To help you make, sell or buy art, knowing the right art terms is a must.
Abstract
Adheres to the idea that aesthetic values are found in forms and colours separately from the subject of the work.
Action painting
This assumes that the unconscious takes over so that the artist can splash paint on the canvas. See Jackson Pollock.
Anamorphis
Something in a painting that can only be seen by looking at it in a special way the elongated skull in Holbein's Ambassadors has to be viewed through a special lens or mirror.
Antwerp mannerists
Not related to mannerists, but using affected poses and ornaments.
Baroque
Most evident in Italy, it unites architecture, painting and sculpture in direct appeal to the emotions. Often seen in religious art.
Bauhaus
School founded in 1919 in Weimar, Germany, it dealt with the issue of machine production, which, for art, had previously been ignored.
Calligraphic
Free and loose writing or paintwork.
Concrete art
Another name for abstract art.
Constructivism
A movement, mainly Russian in the immediate wake of the 1917 revolution, that grew out of collage into hanging constructions.
Cubism
This is where all modern abstract art starts. Picasso and Braque, its early practitioners, emphasised a cerebral approach to form and colour rather than the previous emphasis on surface shapes.
Dada
The Mona Lisa with a moustache is perhaps the most recognised Dadaist offering. The approach, influential in the years between the two world wars, was meant to shock and be anti-art.
Expressionism
Van Gogh is seen by many as the starting point for this approach. Instead of a naturalistic approach, it distorts colours and lines to bring a moody, expressive style to the work.
Fauve
The collected works of Matisse, Marquet, Derain, Vlaminck, Rouault, and several others, with their distortions and violent colours, were displayed together at the Paris Salon d'Automne in 1905 and called Les Fauves (wild beasts).
Fresco
Watercolour painting on plaster wall.
Futurism
Running for a few years from a manifesto published in 1909, among other things it emphasised the beauty of machines in movement.
Gothic
Elaborate style of architecture in northern Europe practised between 12th and 16th centuries.
Gouache
Poster paint.
Illusionism
Using perspective and foreshortening to trick the eye into believing what it sees is real.
Impressionism
Initially an insult, it refers to the approach adopted by Monet and others in the middle to late 19th century emphasising the exact tones and colours and the play of light on objects in a form of sensualism aimed at achieving a better naturalism.
Mannerism
A modern term to describe an art style of the 16th century. The approach prioritises the human figure, but often places it in awkward poses.
Neo
New, revived form, modern. Added to the start of a style to indicate that it is an updated version of the original style, for example neo-gothic.
Pointillism
The use of tiny primary colour dots to generate secondary colours. Van Gogh picked up on this, using combinations of colours to enhance the effects of each.
Pop Art
Using products of everyday modern life in the work of art. The work of Warhol and Lichtenstein would be classic examples.
Post-Impressionism
Movement reacting against Impressionism and instead stressing the importance of the subject and a more formal idea of art. Van Gogh is one of the most significant names in the movement, together with Cezanne and Gauguin.

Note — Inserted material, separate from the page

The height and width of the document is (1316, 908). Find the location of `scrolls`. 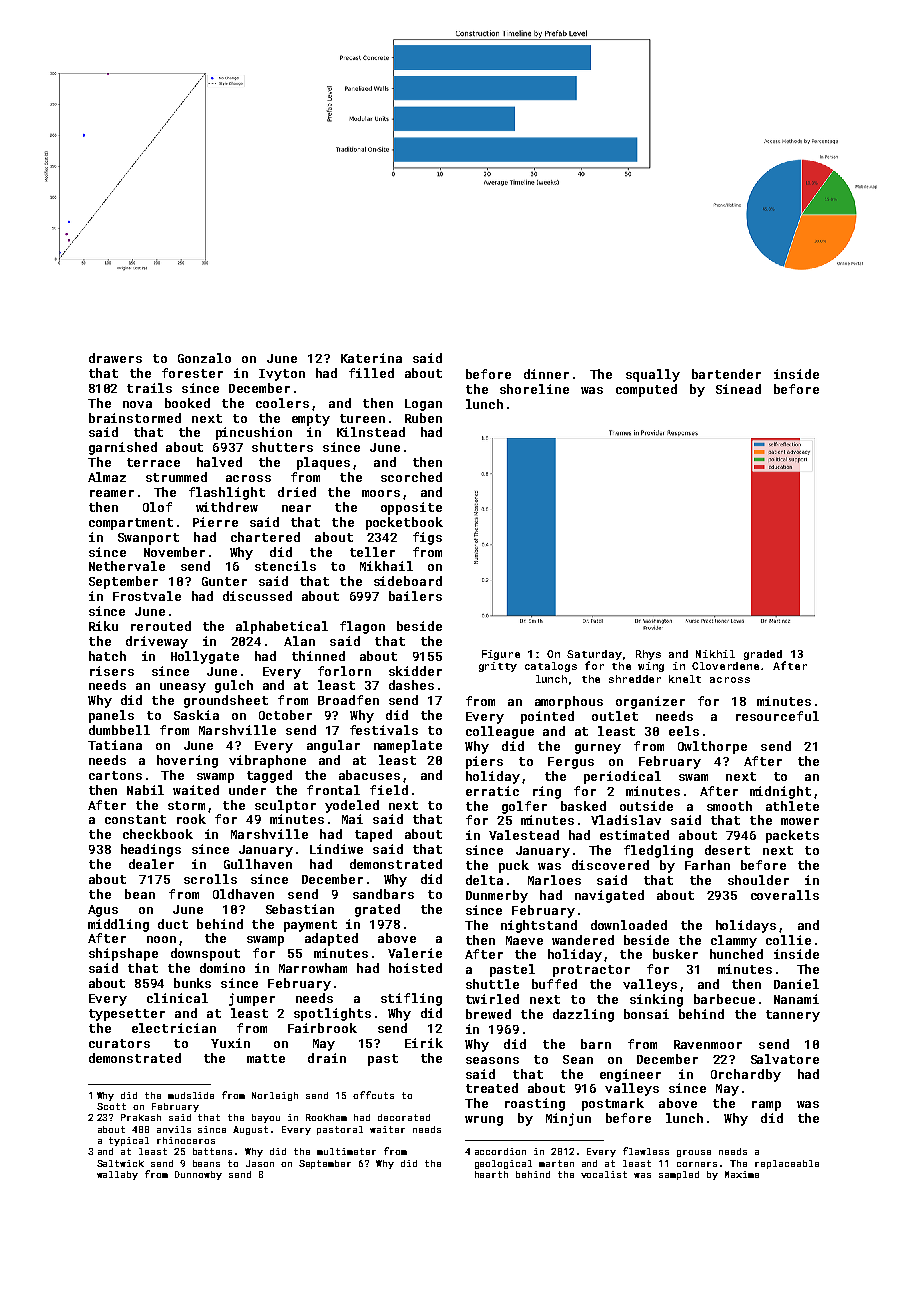

scrolls is located at coordinates (210, 879).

Pre-Raphaelite Brotherhood
Started in the mid 19th century, principally by Rossetti, Millais and Hunt, this movement wanted to return to the approach known prior to Raphael (1483-1520).
Primary colours
Red, blue and yellow.
Relief
Non-freestanding sculpture with a background like a painting.
Renaissance
Between the 14th and 16th centuries, the classical-influenced revival of letters and arts.
Surrealism
Aims to express the true process of thought, free of accepted means of expression. Dali is perhaps the best know practitioner.
Synthetism
Another way of referring to Symbolism, it involves the total rejection of naturalistic representations in favour of mood, idea and emotional expression.
Trompe-l'oeil
A deception of the eye, particularly as used in illusionism.
Utrecht school
The Caravaggio-influenced circle of Dutch painters in the early 17th century, such as Baburen, Terbrugghen and Honthorst.
Vorticism
English Cubism, started by Wyndham Lewis.